A New World of Visual Expression Created by AI

Have you ever thought, “I wish there were a video like this”? For example, imagine turning the story or image in your mind into an actual video. That kind of dream is slowly becoming a reality today.

The technology gaining attention for this is called “video generation.” It may still be an unfamiliar term, but it’s something that could gradually become part of our everyday lives and work.

How AI Creates Videos from Short Text

In simple terms, video generation is a technology where AI creates videos. To explain a bit more, when a person gives a short text—like “a dog walking along the beach at sunset” (this kind of input is called a “prompt”)—the AI uses that description to generate the scene as a video from scratch.

This belongs to the broader field of “generative AI,” which includes technologies that automatically create images or text. But unlike still images, videos need to express motion and the passage of time. This means they involve much more information and require more advanced processing.

To make this possible, techniques like “diffusion models” and “GANs (Generative Adversarial Networks)” are used. These methods allow the AI to go through repeated trial-and-error processes to get closer to natural-looking results. In particular, GANs involve two AIs competing with each other—one generating fake data and the other trying to detect it—which helps improve quality over time. Training these systems requires large amounts of video data.

Where Is It Being Used? And What Challenges Remain?

So where is this technology being put to use?

In advertising, for instance, it’s gaining attention as a way to quickly create impactful promotional videos. In film and animation production, it’s starting to be used during early concept stages—before full-scale filming or drawing begins—to help visualize ideas.

More recently, services have appeared that let users input simple text prompts and receive anime-style videos based on their own stories. What once required specialized knowledge or equipment is now becoming much more accessible.

However, there are still challenges. Sometimes AI-generated videos contain awkward movements or mismatches between elements—things humans can spot right away as feeling off. There are also unresolved legal issues around copyright and image rights. For example, there’s a risk that someone who looks very similar to a real person might appear unintentionally in an AI-generated video. So safety and ethical considerations remain important.

A Future of Expression Evolving with Imagination

Even so, this technology holds great promise. Tasks that once took large teams many hours can now be tested in just moments.
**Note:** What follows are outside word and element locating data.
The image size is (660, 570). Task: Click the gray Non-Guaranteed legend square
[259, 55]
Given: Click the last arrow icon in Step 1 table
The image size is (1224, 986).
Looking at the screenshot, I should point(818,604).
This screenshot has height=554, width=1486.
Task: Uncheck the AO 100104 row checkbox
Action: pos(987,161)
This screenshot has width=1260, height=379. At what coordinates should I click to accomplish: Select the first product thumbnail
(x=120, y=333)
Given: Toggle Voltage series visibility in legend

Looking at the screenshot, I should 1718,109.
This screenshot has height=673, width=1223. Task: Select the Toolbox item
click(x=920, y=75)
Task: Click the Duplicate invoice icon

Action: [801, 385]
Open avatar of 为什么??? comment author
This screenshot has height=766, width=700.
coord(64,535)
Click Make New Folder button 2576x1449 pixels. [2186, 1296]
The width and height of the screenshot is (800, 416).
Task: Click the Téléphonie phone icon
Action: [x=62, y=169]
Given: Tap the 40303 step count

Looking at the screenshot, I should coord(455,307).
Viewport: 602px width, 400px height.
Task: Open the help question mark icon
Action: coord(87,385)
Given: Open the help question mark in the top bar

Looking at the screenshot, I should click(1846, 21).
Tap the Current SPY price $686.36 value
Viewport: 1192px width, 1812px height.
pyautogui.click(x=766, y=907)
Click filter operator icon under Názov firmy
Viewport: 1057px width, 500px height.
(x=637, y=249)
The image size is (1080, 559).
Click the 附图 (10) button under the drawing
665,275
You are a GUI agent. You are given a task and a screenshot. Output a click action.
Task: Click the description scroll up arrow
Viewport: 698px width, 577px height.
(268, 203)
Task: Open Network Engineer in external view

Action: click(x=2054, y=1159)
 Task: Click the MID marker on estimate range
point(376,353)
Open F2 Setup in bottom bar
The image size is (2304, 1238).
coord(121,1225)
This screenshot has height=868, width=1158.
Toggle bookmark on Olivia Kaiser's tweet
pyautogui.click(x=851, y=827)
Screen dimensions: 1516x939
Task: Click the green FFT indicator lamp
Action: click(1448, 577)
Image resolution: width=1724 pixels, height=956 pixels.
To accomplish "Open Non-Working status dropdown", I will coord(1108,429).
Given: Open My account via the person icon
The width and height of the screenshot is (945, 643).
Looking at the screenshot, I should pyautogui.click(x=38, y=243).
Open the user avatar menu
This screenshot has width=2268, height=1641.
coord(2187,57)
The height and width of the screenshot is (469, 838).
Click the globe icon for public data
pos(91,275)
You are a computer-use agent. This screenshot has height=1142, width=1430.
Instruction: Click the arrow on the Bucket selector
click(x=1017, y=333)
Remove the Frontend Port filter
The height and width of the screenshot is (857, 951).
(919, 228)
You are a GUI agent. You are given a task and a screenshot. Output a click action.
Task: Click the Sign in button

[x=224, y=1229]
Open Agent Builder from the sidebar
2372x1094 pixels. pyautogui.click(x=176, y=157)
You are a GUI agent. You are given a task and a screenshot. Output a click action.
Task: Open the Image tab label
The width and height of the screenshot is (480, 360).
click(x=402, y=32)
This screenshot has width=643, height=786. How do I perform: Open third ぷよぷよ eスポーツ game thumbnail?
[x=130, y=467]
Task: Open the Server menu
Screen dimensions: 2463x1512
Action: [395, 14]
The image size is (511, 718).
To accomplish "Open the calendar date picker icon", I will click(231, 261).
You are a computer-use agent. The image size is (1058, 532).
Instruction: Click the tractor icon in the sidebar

More importantly, it’s evolving into a tool that supports people’s desire to express themselves—that’s what makes it so fascinating.

Of course, it’s still developing. But even now we stand at the doorway of new ways to express ourselves through video. The desire to say “I want to see something like this” or “I want to create this world” could become the driving force behind further progress in this field.

In our next article, we’ll take a closer look at diffusion models—a key part of how video generation works. Let’s continue building our understanding together one step at a time.

Glossary

Video Generation: A technology where AI creates videos based on given instructions. For example, from the sentence “a dog walking along the beach at sunset,” it generates that scene as moving visuals.

Prompt: A short sentence or phrase used to tell the AI what kind of content to create. In video generation, the prompt largely determines what kind of video will be produced.

GAN (Generative Adversarial Network): A system where two AIs compete with each other during training—one generates fake data while the other tries to detect it—resulting in more realistic images or videos over time.